Elseworlds 3 (Supergirl)
Well...I liked it better than the last part, maybe about even with part 1. So it probably evens out to...bad...yeah, bad.

Between then and part 1, I realize what might draw me back to Supergirl: Superman. Clark and Lois are so much more interesting better characters than most of the SG characters. To be fair, if they were the main characters I would probably quickly hate them too, but in this dosage I’m more interested in them than especially Kara.

Also, this is such a cheap way to make this count as a SG episode. Somehow Alex and Jimmy just show up on a rewritten Earth-1, for no reason at all. That said, I am now slightly into Caitlyn/Alex, so there’s that.

Also, still pissed that the Flash characters get more respect than anyone else. Of course Cisco and Caitlyn get to be in all the episodes, and do things in them. Digg is sort of here, but has absolutely no reason to be in this one; barely the first one, and not a ton to do in the ‘Arrow’ episode.

Plus, the CGI in this episode is terrible. I usually do not complain about that, but this was so bad that it was distracting.

But now let’s circle around to what you probably know I’m going to talk about: what the fuck Oliver? Also, what the fuck writers regarding Oliver? He clearly cut some kind of deal with the Monitor, after the story went out of its way to establish how wrong it was when he cut a deal with the feds. Why even include that part in episode 1 if this is where the plot was going? Why have him and Felicity make up in episode 2 if this was where it was going?
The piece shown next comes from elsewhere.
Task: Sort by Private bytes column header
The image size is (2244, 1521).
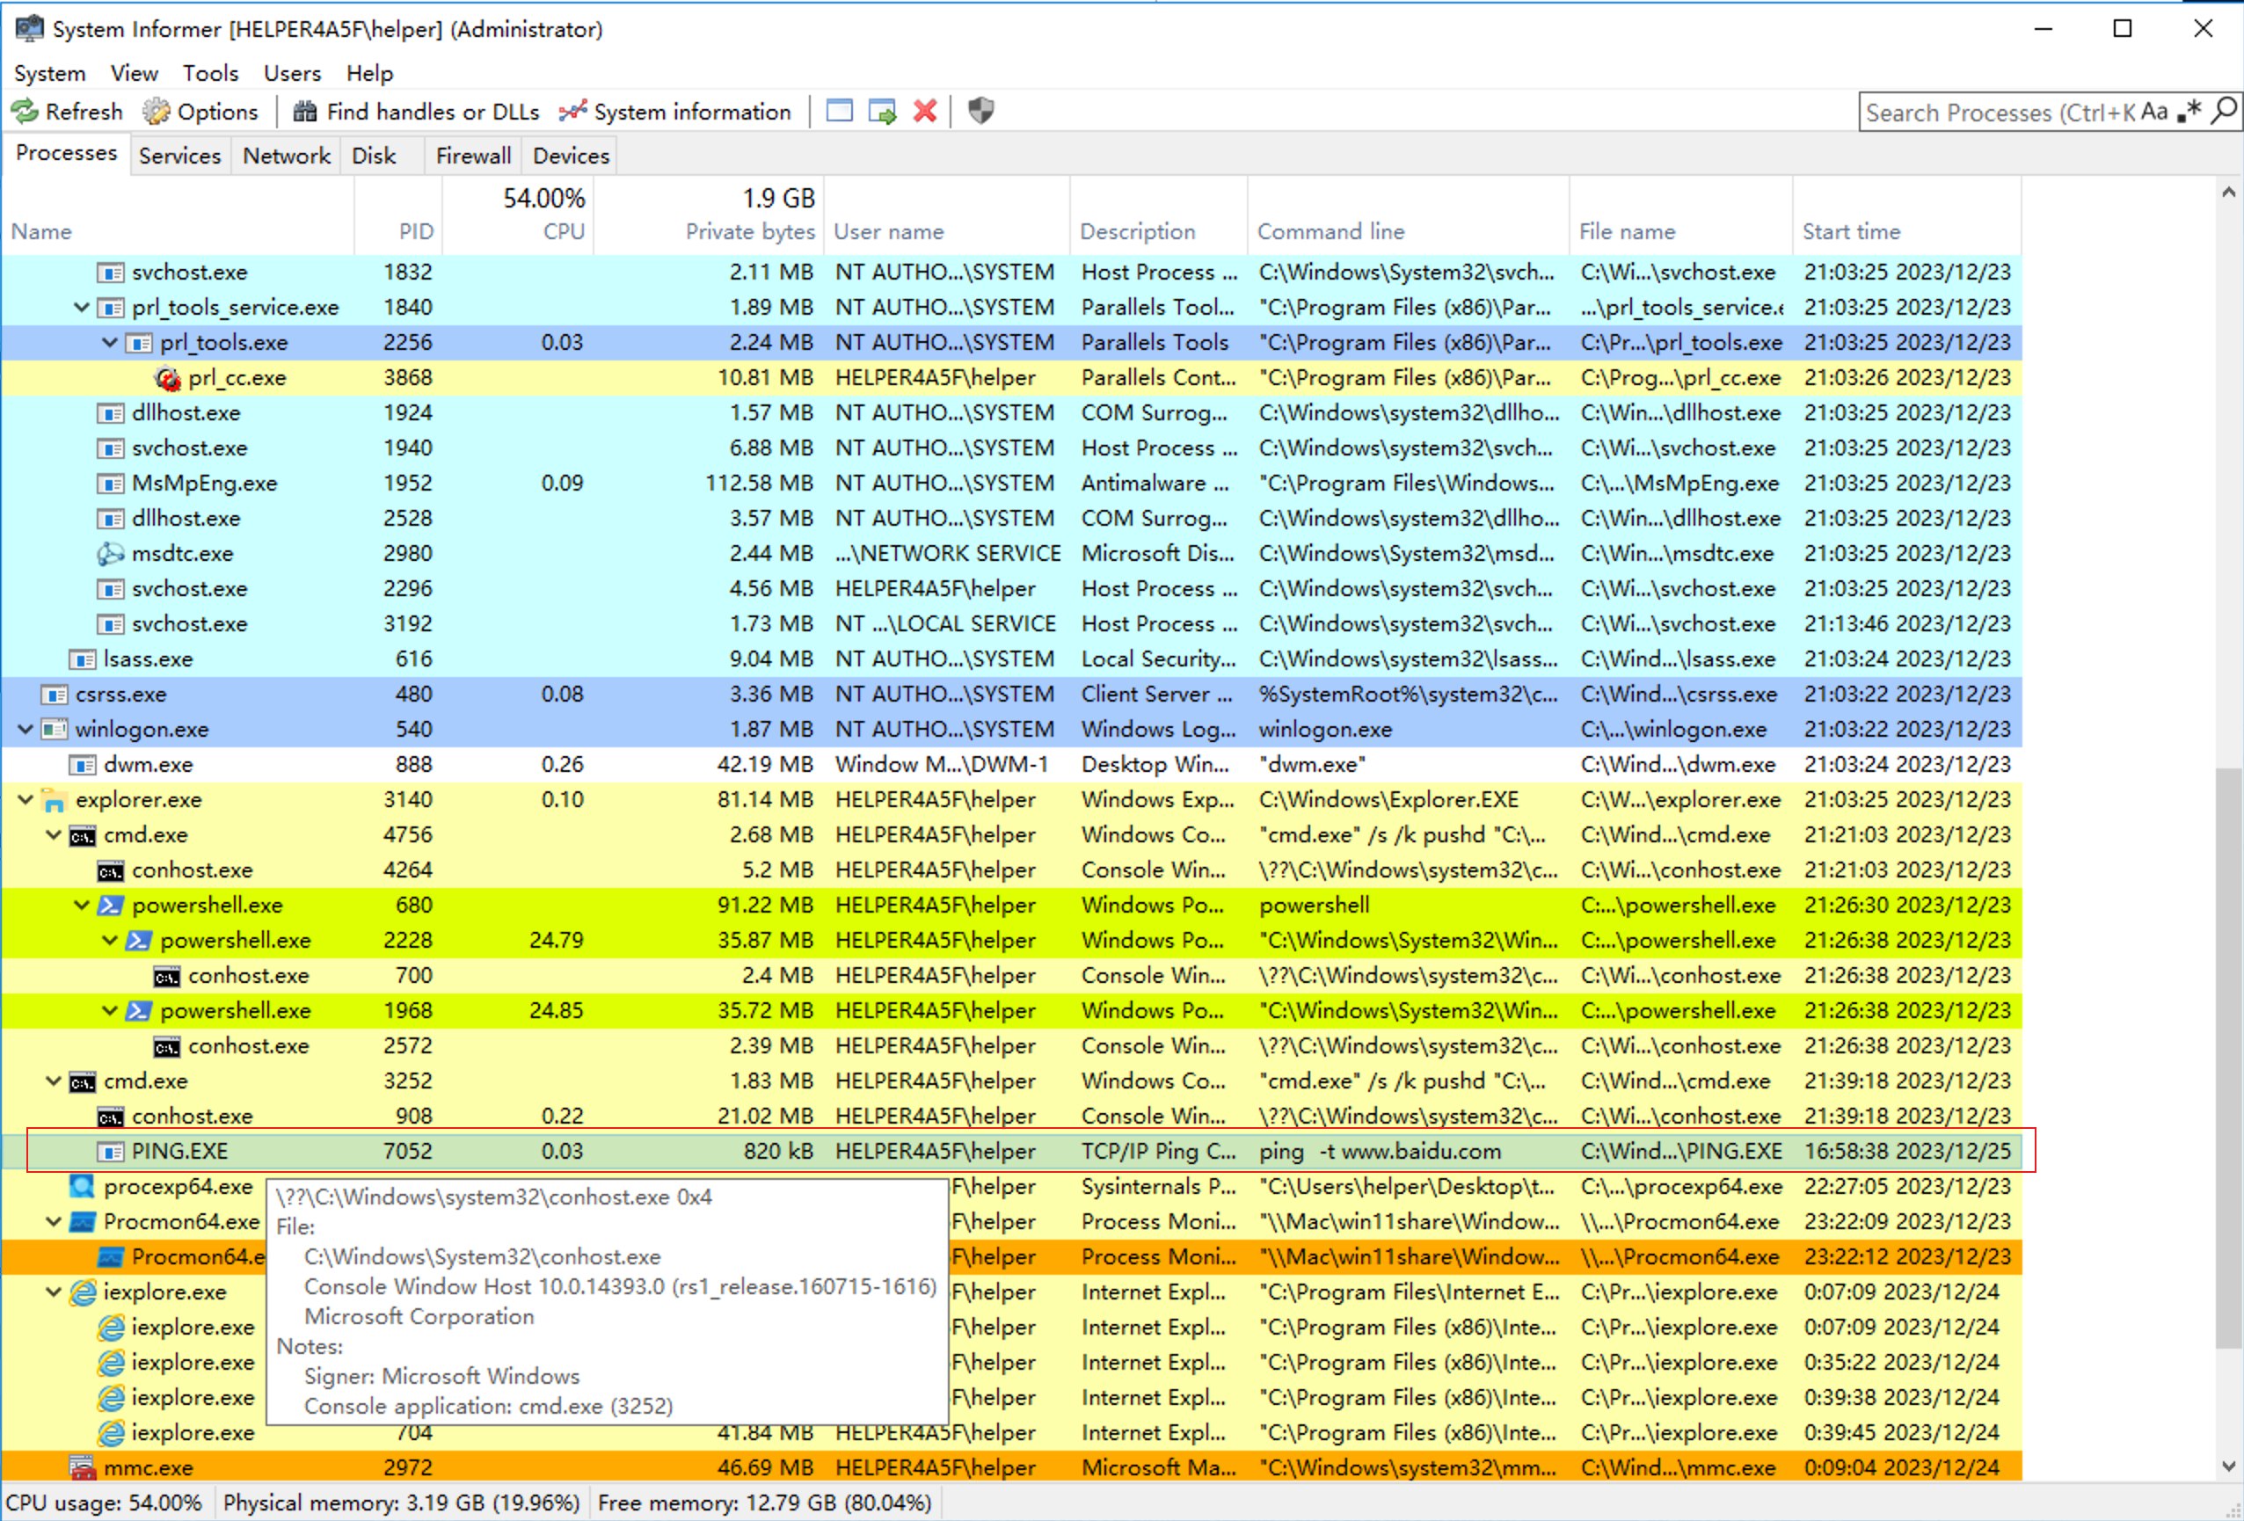Action: point(749,232)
Why not show us what this is going to cost him (because you know he let this deal screw him over) if we want to say that that was somehow setup for him making the same mistake again?

Also, I may call Oliver a shit show, and say his life is a twelve layer shit cake, but this episode’s conclusion on that front doesn’t say to me that writers understand the character. I’m not even sure it knows what point it wants to make on that front, since it’s all ‘no Oliver, you don’t have to embrace the darkness and kill this guy’ only for the solution to be that he needs to turn around and kill the guy. Plus so much of this story seemed to be about Oliver and Barry understanding each other better, and showing why even though Barry has so much more ability, they need Oliver just as much in most situations to win the day; and I mean as Oliver, the darkness and the light and everything in between in him. But then the ending moral seems to be along the line of Oliver needs to be willing to sacrifice himself for the sake of better heroes or something and I’m not down with that.

Come to think of it, this does kind of feel like a Supergirl moral. It’s elitist that the more powerful heroes have to be the ones in charge, and that good morals are somehow inherent to some people and if you’re not a perfect person you aren’t really worth being a hero. Hmm, I’d kind of forgotten how much bitterness I had about the way SG worked; I don’t tend to think of that as why I stopped watching that show the same way I do with Flash, but I did feel it there too.

Lastly, kind of a terrible place to leave us over winter break.

Super lastly: I’m almost glad the Legends weren’t in this season’s crossover; I am aware that I could easily fall back into Legends in a way I highly doubt I would with Flash and SG and if they’d been in these episodes I might have been tempted to go back. Then again, if they had sucked as badly as everything else in these episodes it might have been one more thing I was reminded why I didn’t watch anymore.